Find the line with "The width and height of the screenshot is (1456, 819). At" in the records below. Copy it and every line after it, up to and including the line with "This screenshot has width=1456, height=825.".

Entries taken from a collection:

⁂

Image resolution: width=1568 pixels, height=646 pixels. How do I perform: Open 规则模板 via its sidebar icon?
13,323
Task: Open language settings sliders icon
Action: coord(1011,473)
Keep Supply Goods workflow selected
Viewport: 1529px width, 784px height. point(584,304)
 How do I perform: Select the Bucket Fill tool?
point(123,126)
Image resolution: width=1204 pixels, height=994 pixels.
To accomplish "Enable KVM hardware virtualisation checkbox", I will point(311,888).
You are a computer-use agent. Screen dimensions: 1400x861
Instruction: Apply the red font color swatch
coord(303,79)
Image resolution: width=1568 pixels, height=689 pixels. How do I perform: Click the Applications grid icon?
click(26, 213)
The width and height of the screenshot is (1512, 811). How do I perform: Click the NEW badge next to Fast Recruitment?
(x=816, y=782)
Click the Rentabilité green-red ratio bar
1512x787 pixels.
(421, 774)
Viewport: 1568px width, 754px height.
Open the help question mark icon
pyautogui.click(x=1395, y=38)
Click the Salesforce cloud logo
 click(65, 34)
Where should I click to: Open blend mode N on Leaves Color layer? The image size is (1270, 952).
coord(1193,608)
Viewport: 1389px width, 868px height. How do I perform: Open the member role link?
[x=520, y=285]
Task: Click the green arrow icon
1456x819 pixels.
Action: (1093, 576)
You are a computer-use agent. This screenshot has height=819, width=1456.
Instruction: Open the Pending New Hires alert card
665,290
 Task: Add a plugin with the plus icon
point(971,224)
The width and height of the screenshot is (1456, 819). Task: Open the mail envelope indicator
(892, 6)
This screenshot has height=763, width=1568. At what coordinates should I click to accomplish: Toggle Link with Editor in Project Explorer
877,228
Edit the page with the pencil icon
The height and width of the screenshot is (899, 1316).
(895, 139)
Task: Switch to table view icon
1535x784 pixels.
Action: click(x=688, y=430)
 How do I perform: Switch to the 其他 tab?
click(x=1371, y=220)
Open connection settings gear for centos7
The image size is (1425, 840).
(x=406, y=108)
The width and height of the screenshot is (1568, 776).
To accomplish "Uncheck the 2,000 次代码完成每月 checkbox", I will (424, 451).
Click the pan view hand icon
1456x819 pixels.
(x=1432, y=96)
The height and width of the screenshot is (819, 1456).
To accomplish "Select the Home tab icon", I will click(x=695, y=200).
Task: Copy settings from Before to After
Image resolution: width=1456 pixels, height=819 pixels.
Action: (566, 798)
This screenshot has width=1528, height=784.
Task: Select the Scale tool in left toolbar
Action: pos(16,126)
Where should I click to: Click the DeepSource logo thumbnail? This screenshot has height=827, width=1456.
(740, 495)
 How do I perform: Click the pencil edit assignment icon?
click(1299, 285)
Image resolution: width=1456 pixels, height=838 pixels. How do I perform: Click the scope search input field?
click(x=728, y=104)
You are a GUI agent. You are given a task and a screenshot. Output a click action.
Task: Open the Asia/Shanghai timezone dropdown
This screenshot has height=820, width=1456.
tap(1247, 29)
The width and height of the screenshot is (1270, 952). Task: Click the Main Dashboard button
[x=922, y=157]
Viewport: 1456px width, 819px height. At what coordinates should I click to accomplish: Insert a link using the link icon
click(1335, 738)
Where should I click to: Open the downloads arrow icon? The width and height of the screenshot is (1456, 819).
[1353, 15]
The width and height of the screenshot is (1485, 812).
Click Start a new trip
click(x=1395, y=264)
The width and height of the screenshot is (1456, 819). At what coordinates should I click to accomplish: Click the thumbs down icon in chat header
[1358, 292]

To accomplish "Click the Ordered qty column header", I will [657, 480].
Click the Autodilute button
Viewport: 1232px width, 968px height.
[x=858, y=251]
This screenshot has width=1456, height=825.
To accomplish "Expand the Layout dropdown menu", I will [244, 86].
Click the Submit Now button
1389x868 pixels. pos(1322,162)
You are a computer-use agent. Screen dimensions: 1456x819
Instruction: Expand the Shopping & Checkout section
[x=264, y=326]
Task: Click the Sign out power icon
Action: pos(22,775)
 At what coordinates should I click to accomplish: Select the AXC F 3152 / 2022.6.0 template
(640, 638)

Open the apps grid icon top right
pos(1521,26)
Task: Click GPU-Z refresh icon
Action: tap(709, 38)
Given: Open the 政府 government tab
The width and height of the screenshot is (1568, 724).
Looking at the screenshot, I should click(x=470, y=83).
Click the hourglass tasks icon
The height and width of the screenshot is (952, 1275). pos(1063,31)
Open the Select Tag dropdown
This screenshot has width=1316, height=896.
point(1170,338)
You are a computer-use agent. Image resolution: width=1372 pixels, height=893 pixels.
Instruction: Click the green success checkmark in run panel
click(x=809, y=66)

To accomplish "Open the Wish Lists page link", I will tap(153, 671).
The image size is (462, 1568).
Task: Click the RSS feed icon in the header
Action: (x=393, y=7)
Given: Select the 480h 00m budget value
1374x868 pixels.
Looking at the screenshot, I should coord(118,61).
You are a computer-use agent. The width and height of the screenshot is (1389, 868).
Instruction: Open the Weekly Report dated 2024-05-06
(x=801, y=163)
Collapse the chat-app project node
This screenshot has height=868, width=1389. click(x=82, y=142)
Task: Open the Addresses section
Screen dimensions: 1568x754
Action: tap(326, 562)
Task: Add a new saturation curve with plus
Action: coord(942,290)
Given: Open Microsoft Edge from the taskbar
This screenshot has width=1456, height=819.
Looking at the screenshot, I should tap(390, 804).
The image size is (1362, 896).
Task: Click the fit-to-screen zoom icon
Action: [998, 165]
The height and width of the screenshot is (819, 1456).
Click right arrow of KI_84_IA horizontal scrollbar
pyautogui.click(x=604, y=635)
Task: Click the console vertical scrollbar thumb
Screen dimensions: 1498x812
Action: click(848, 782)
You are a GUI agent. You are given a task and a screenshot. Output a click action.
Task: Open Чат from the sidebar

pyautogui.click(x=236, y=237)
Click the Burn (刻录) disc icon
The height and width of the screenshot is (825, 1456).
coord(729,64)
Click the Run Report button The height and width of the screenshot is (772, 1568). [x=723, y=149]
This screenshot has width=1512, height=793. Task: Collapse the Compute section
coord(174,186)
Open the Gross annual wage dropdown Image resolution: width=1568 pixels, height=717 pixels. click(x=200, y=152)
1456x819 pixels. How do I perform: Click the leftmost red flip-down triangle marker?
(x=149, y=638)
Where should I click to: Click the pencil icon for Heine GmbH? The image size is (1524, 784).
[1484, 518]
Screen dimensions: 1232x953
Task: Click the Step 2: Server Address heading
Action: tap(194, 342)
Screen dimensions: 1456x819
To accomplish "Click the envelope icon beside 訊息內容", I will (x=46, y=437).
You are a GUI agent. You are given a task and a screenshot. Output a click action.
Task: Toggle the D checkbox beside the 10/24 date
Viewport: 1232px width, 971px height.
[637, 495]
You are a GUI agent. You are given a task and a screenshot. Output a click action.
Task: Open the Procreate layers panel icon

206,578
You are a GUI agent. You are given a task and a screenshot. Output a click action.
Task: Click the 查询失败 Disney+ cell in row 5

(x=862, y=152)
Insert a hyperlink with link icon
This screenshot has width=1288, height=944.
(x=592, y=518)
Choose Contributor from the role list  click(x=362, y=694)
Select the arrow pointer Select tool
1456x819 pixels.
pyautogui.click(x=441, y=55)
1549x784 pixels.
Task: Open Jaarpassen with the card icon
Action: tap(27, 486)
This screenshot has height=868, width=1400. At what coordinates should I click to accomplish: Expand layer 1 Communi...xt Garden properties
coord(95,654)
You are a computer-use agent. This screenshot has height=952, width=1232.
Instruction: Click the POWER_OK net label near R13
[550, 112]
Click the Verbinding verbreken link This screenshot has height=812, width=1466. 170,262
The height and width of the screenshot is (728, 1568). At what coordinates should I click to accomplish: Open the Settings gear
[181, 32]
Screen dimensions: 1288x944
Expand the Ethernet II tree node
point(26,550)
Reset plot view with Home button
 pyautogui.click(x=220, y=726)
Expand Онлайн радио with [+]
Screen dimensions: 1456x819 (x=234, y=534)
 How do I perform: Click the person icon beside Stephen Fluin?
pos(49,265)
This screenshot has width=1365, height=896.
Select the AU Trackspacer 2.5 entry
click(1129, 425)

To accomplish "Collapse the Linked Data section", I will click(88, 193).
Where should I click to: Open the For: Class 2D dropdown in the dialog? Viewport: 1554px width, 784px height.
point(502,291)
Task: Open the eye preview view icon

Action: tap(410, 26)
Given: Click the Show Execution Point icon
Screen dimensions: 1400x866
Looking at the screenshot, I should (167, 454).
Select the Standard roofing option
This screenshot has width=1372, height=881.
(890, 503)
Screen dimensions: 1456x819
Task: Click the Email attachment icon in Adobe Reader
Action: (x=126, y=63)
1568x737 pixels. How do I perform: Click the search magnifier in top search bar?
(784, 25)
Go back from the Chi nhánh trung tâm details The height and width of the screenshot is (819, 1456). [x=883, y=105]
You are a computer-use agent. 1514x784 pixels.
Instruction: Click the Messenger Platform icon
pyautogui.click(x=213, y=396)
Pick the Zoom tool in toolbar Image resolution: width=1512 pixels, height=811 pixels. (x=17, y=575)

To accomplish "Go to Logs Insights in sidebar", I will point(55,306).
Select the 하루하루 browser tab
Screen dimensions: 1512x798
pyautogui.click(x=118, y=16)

⁂

◆ **Answer box**:
The width and height of the screenshot is (1456, 819). At what coordinates should I click to accomplish: Click the thumbs down icon in chat header
[1358, 292]

To accomplish "Click the Ordered qty column header", I will [657, 480].
Click the Autodilute button
Viewport: 1232px width, 968px height.
[x=858, y=251]
This screenshot has width=1456, height=825.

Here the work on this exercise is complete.